About an hour and a half later I was in Nando’s having lunch and my consultant called me and asked me to come in and speak to the Neurology team. I knew from the day before that they were involved so this didn’t come as a shock to me. The shock was being asked, “will your fiancé will be with you?” At work I’ve had to call enough families in for bad news and I always make sure that they have someone with them. This triggered alarm bells despite my fiancé trying to convince me that this was probably just something they ask routinely.
I went back in for 4pm and saw the Neurology Registrar. She did all of the same assessments on me that had been performed throughout the last two days and then asked me what I thought was wrong with me. I jokily said, “I’ve convinced myself that I have a brain tumour, ha!”. Her response was “well you don’t have a brain tumour”.
Oh my, I felt relief, then apprehension. There was more to come. There was a ‘but’…
My heart was pounding and I grabbed my fiancé’s hand. I was then told that I have Multiple Sclerosis and that I was going through a relapse. This was the moment that my life changed forever.
Multiple Sclerosis (MS) is a chronic degenerative neurological condition where the immune system attacks the insulating protection around the nerves in your brain called Myelin and breaks it down.
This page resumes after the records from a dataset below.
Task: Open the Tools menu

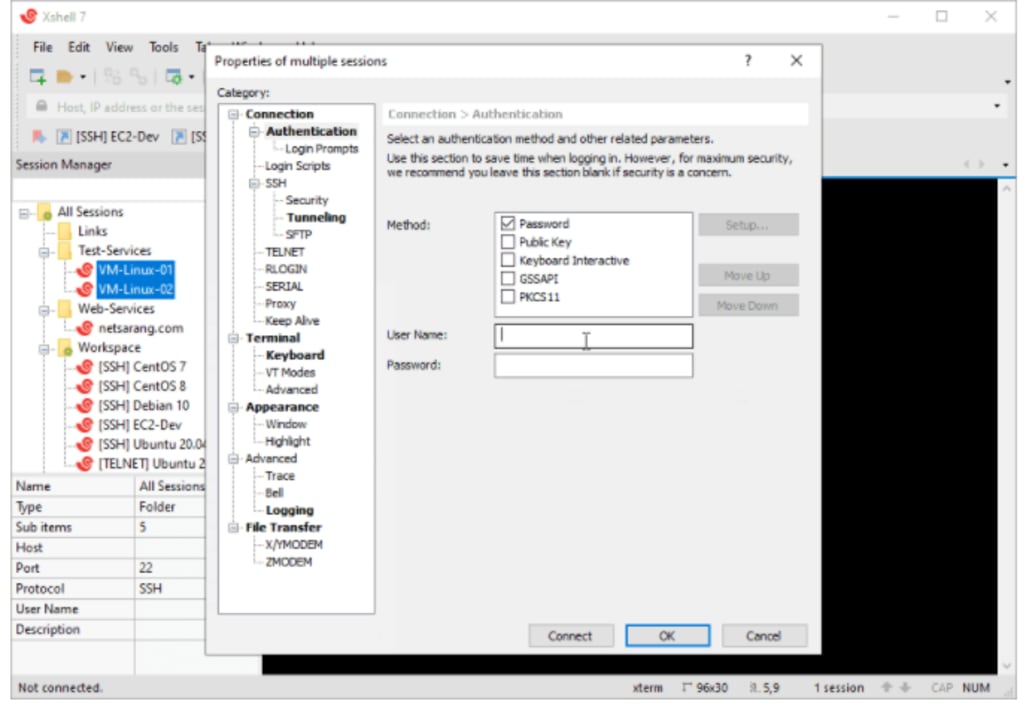Action: click(163, 47)
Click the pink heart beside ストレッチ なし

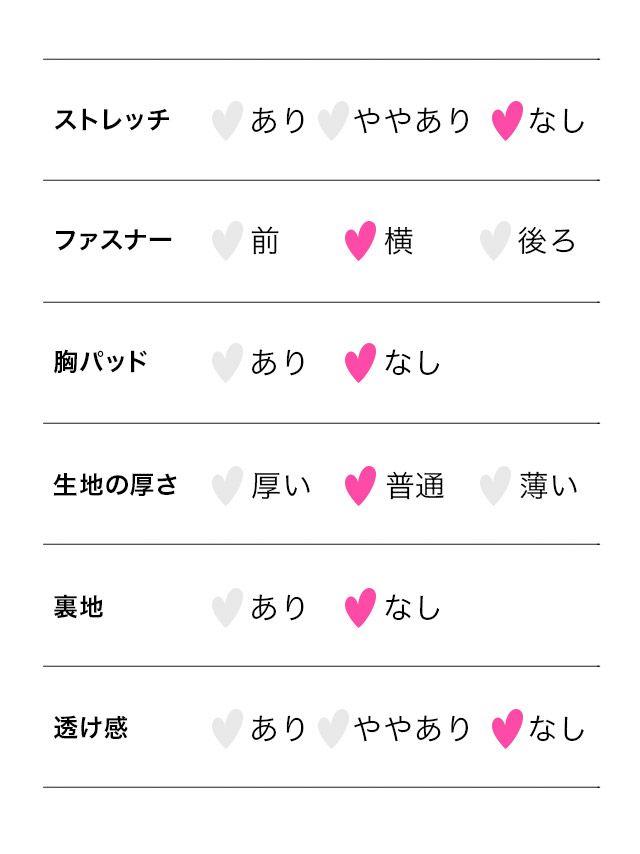[507, 121]
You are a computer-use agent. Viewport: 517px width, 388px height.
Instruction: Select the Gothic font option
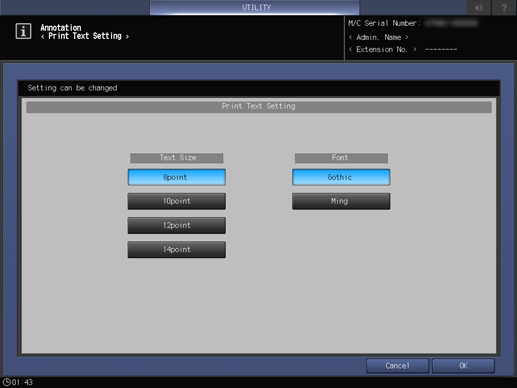point(341,177)
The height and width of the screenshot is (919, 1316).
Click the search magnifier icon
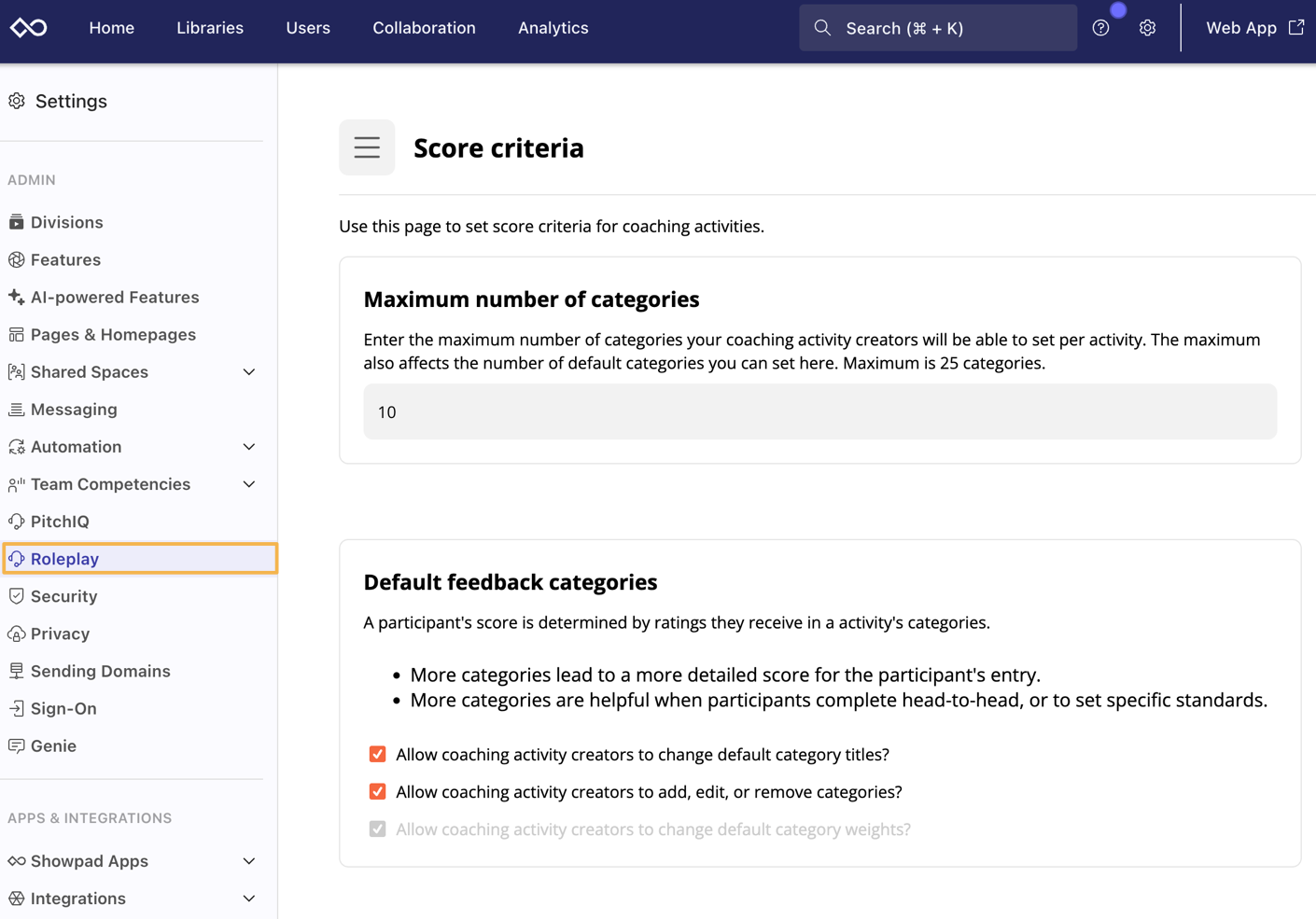(x=822, y=28)
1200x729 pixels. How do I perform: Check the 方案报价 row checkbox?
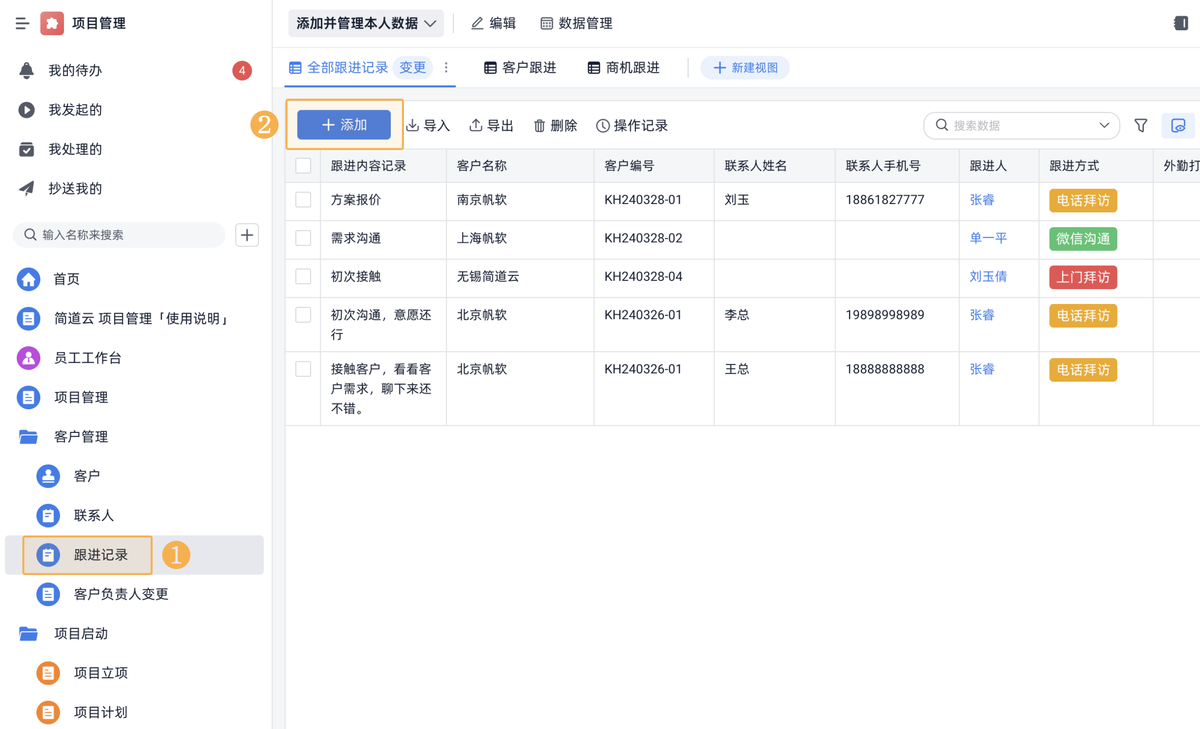[303, 200]
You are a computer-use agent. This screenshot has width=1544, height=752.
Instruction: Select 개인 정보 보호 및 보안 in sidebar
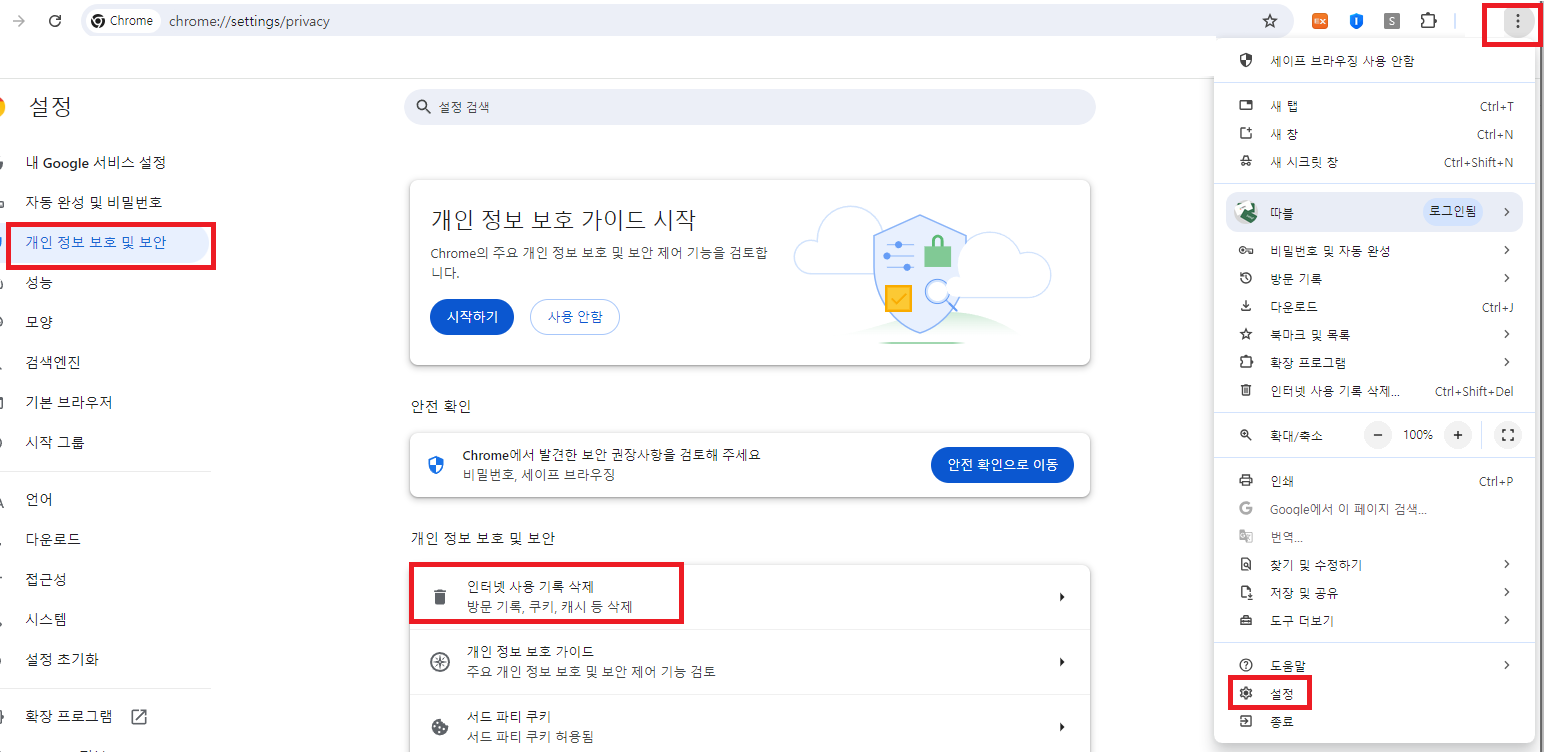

It is incurable; it is unpredictable and can cause a range of symptoms. The flaring of symptoms is called a relapse and has several other colloquial names ranging from an attack, a flare up, a blip, an episode or an exacerbation. For me, during this relapse, I had damage affecting the nerves that control my balance and eyesight. The other symptom I had is called Nystagmus, which is when your eyes flicker involuntarily during purposeful movement such as looking side to side.
It turns out that my very first dizzy episode back in January 2017, may well have been my first MS relapse. However, because it was nowhere near as bad as my second dizzy flareup later in 2017, and had appeared to be resolved through medication, it was left undiagnosed.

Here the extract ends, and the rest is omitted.